Treat Different Negatives Differently: Enriching Loss Functions with Domain and Range Constraints for Link Prediction
Nicolas Hubert, Pierre Monnin, Armelle Brun, Davy Monticolo

TL;DR
This paper proposes enriching loss functions for knowledge graph embedding models by differentiating false triples based on their semantic validity using domain and range constraints, leading to improved link prediction performance.
Contribution
It introduces a novel approach to incorporate relation signature constraints into loss functions, enhancing the quality and semantic correctness of KGEMs.
Findings
Improved MRR and Hits@10 metrics across experiments.
Better semantic correctness as measured by Sem@K.
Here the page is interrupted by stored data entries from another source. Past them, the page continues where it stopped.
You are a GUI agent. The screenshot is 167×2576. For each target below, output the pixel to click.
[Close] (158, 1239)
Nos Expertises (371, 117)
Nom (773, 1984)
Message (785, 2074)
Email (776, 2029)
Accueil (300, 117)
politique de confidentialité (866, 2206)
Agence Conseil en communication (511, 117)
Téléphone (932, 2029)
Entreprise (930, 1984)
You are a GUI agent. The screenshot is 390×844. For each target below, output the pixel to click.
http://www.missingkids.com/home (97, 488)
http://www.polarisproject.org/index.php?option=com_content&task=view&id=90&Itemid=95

Loss functions that differentiate negatives based on domain and range constraints.
Abstract
Knowledge graph embedding models (KGEMs) are used for various tasks related to knowledge graphs (KGs), including link prediction. They are trained with loss functions that consider batches of true and false triples. However, different kinds of false triples exist and recent works suggest that they should not be valued equally, leading to specific negative sampling procedures. In line with this recent assumption, we posit that negative triples that are semantically valid w.r.t. signatures of relations (domain and range) are high-quality negatives. Hence, we enrich the three main loss functions for link prediction such that all kinds of negatives are sampled but treated differently based on their semantic validity. In an extensive and controlled experimental setting, we show that the proposed loss functions systematically provide satisfying results which demonstrates both the generality…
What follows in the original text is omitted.